Biogas production from macroalgae wastes
Laminaria japonica is a marine macroalgae that is widely cultivated for biofuel production, pharmaceuticals and the food industry. Even so, waste is generated from these algae, which can still be used to produce biomethane.
The digestion of Laminaria japonica in batch and continuous bioreactors produced acceptable biomethane production rates at laboratory and pilot plant scale. On the other hand, against all odds, a pre-treatment of the algae does not increase biomethane production, recommending fermenting them in their "native"" state.

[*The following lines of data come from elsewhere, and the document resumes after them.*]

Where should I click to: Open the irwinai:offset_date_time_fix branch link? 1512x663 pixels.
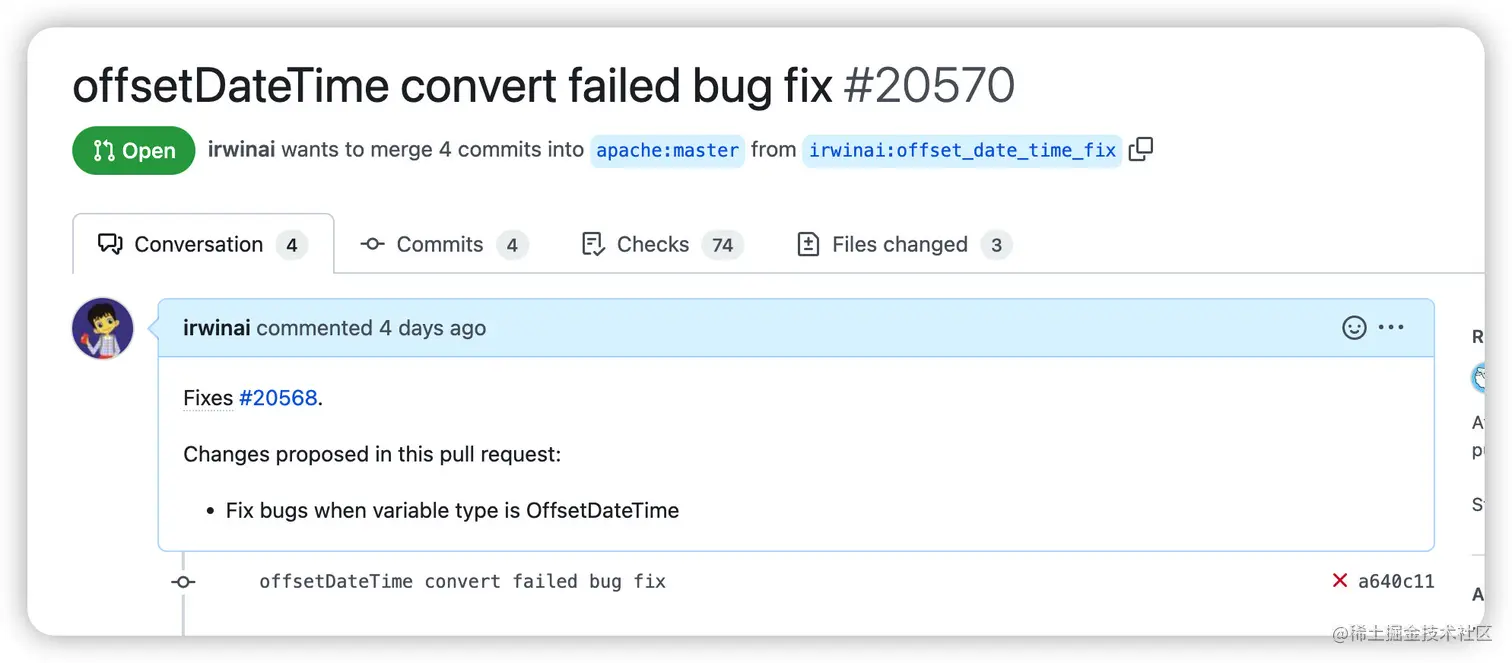[x=962, y=150]
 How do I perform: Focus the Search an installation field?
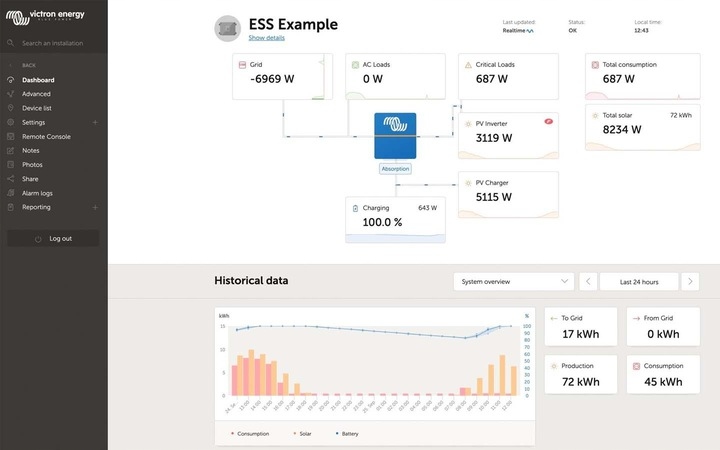pos(60,43)
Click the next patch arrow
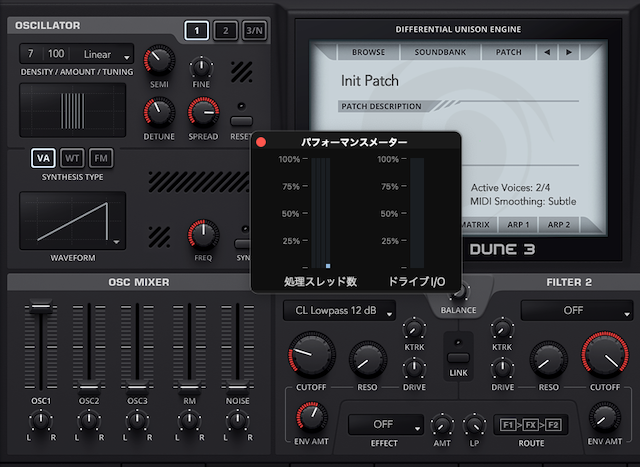 tap(568, 51)
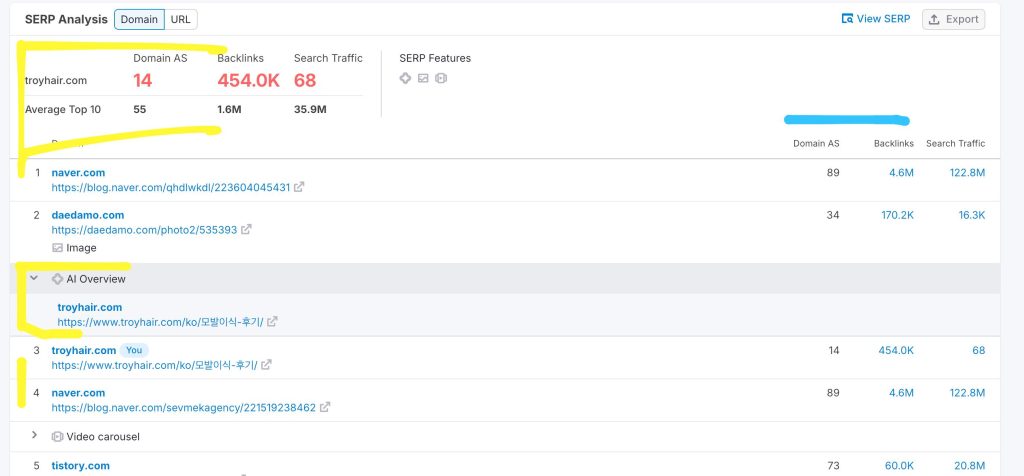Sort by the Search Traffic column header
This screenshot has height=476, width=1024.
click(x=955, y=143)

Macroalgae production is increasing considerably every year worldwide. Most of this production is destined for food, but other industries also use macroalgae as biomass (pharmaceuticals, paper, textiles, etc.). Between harvesting and further processing of Laminaria in industries, between 10% and 30% of residual biomass is generated, which ends up being discharged into the sea or treated as low impact waste. Macroalgae are a type of biomass with potential for biomethane production. Its fractionated carbohydrate structure (soluble and easily hydrolysable sugars) makes it suitable for anaerobic digestion. In short, the absence of large amounts of lignin and cellulose makes them suitable for digestion by microorganisms. The study was carried out on Laminaria waste, at laboratory scale and at pilot plant scale. In both cases, pretreatment of the biomass was not positive for fermentation, contrary to the recommendation in the literature. On the other hand, when these algal wastes were fermented without any pretreatment or mixing with other substances, acceptable amounts of biomethane were produced, despite being waste biomass and thus possessing less fermentable compounds than if a whole plant was fermented.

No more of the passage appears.